Looking into Luigi: A Workflow Management System Review

Data intelligence relies on a strong, functional data pipeline. However, the workflows that feed those pipelines can be rather arbitrarily complex.

Building, connecting, and maintaining complex workflows add unnecessary work for data engineers.

It’s not an arrangement that works in the fast-paced world of enterprise software.

Fortunately, developers can lower their workload with tools like Luigi.

What Is Luigi?

Spotify created and maintains Luigi, a workflow engine whose philosophy and concepts were inspired by GNU Make.

It’s a Python module that provides a framework for building and running complex pipelines of batch jobs.

What problem does Luigi solve?

Luigi’s main function is to take care of workflow management so developers can focus on other concerns.

It can be used to help build data pipeline tasks like declaring dependencies between tasks or defining the inputs and outputs of each task.

On top of creating data pipeline tasks, Luigi helps run them. It’s a good tool for handling dependencies, providing visualization tools, and handling and reporting failures.

When used with a central scheduler it can also enable distributed execution.

Benefits of Luigi

  • Smoothly resume data workflow after a failure.
  • Parametrize and re-run tasks on a schedule (daily, hourly, or as needed) with the help of an external trigger.
  • Organize code with shared patterns.
  • Command line integration.
  • Small overhead for a task (about 4 lines: class, def requires, def output, def run).
  • Everything is done by inheriting Python classes.
  • Can be extended with other tasks such as Spark jobs, Hive queries, and more.

Strengths of Luigi

Modular code makes software more reliable and easier to main and update.

With Luigi, writing modular code is simple. Developers can easily create complicated dependencies between tasks.

Better yet, managing those dependencies is equally straightforward.

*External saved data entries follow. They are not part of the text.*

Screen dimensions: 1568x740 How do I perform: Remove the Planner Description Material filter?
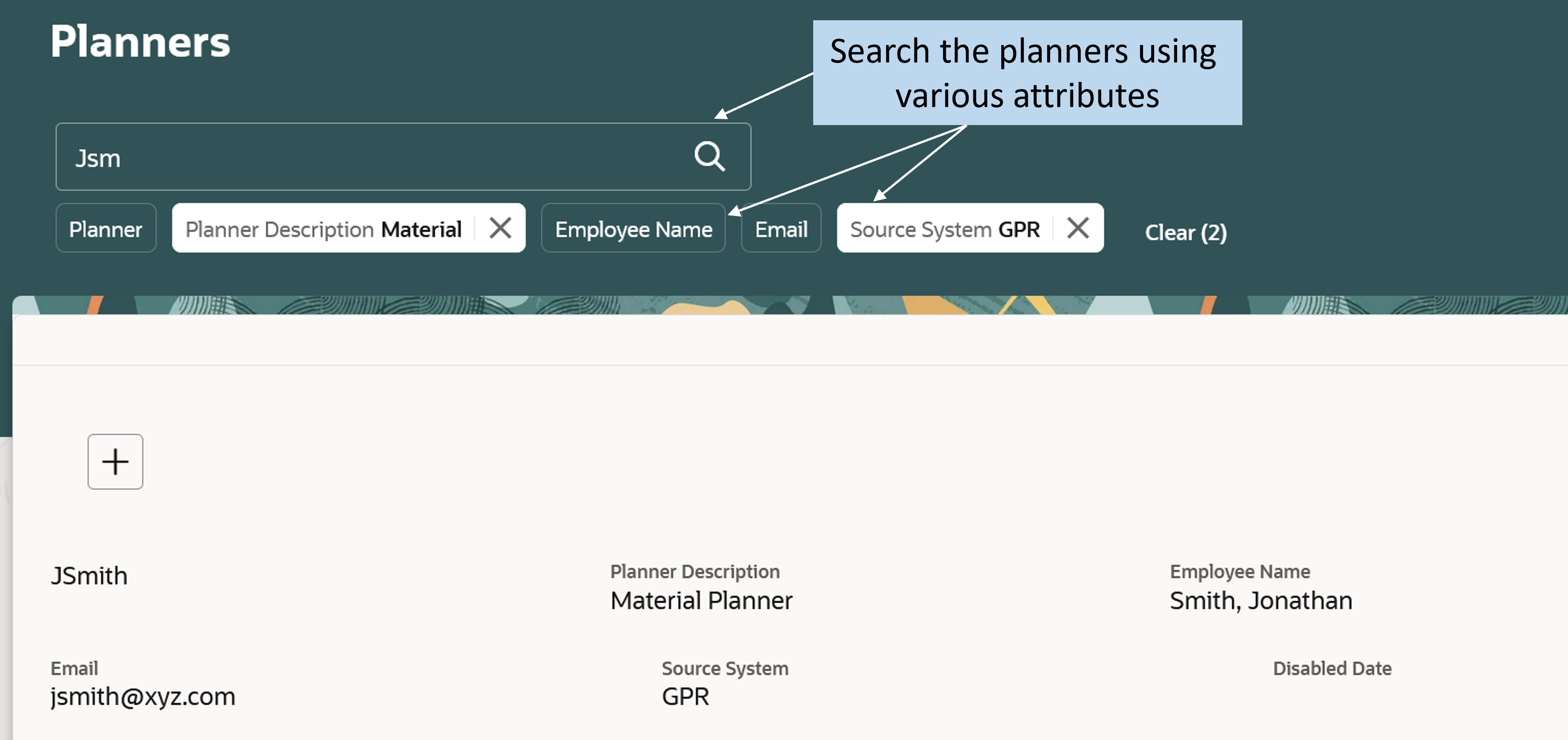[500, 228]
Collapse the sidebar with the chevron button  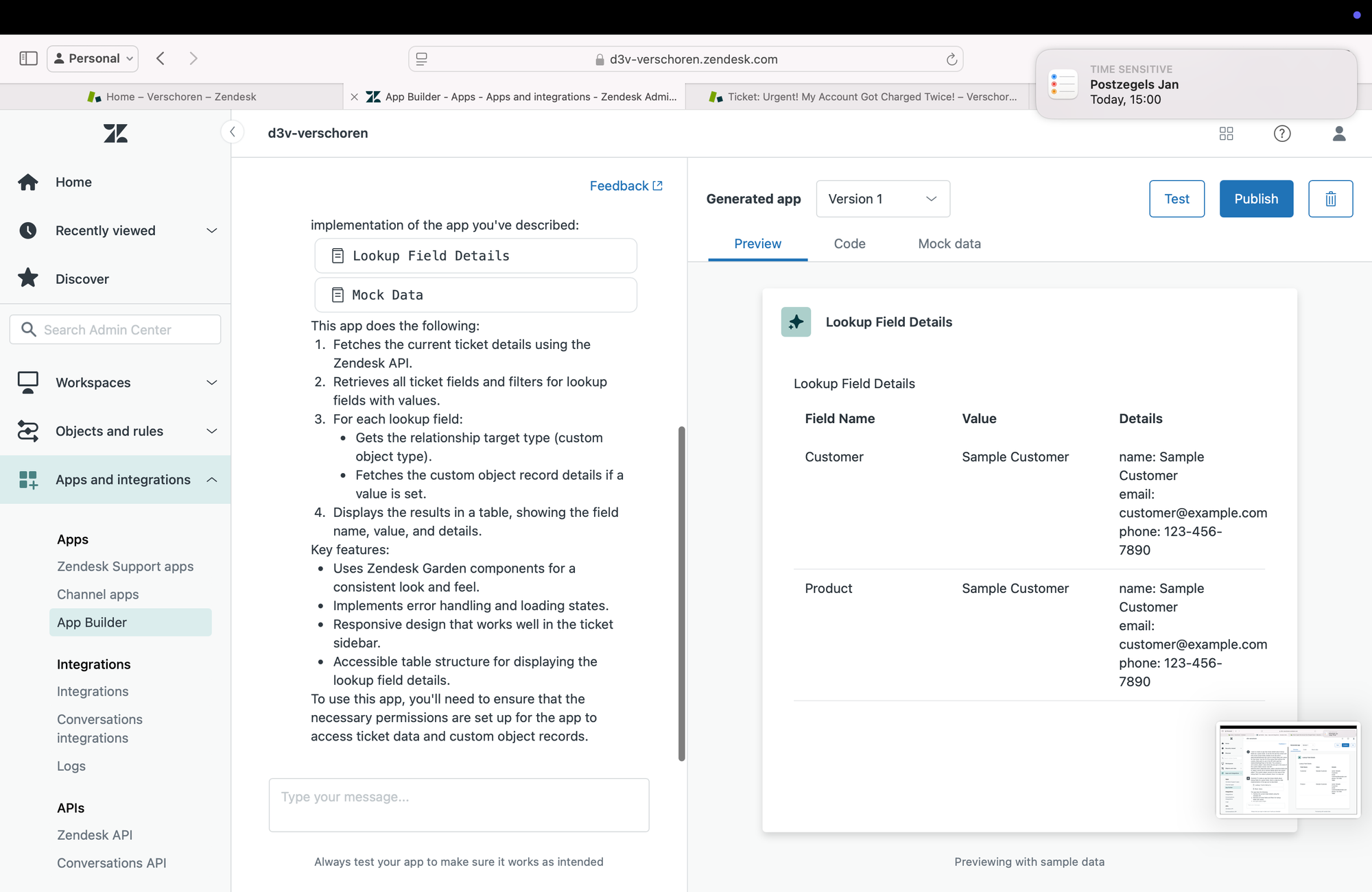click(233, 132)
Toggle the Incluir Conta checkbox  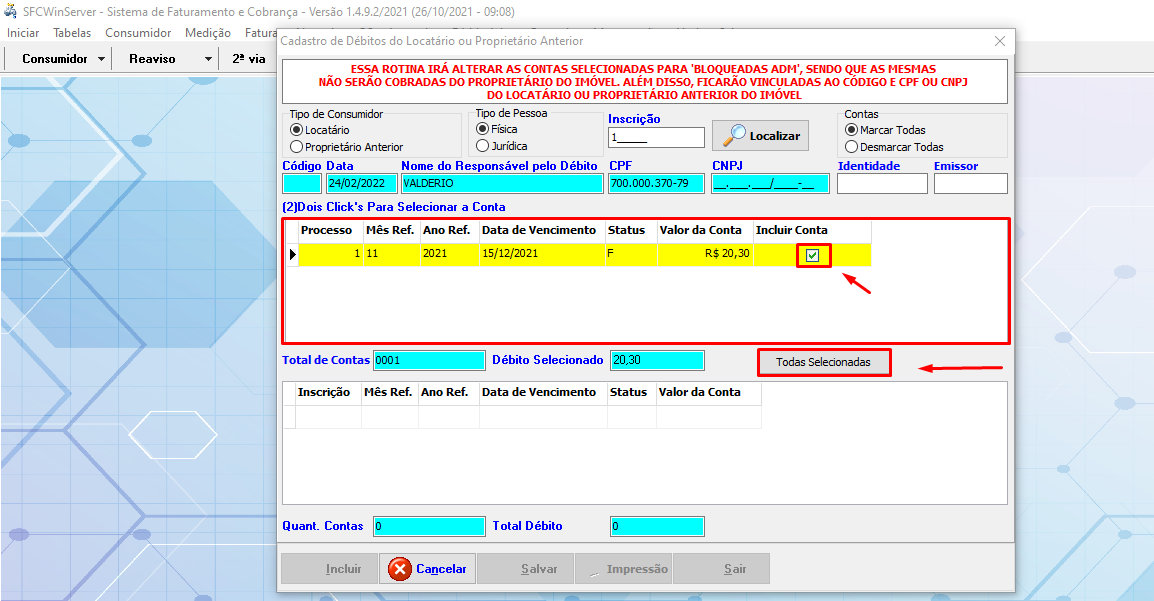coord(813,256)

Luigi’s simple API lets users build a build a highly complex tree of dependencies without making it too difficult to understand.

Other team members or outside maintainers can easily interpret the code.

Luigi is highly flexible. It relies on Python, which allows developers the freedom to create tasks that do anything needed.

Connecting components is easy and intuitive.

There’s no external or static configuration for the pipelines, only Python scripts, so everything is dynamic.

Last – but not least – is idempotency. Completed tasks are not run twice, so a failed workflow can be restarted from the middle.

It picks up right where it left off, which produces the same output every time.

Weaknesses of Luigi

One of Luigi’s main weaknesses is the flip-sides of one of its biggest strengths.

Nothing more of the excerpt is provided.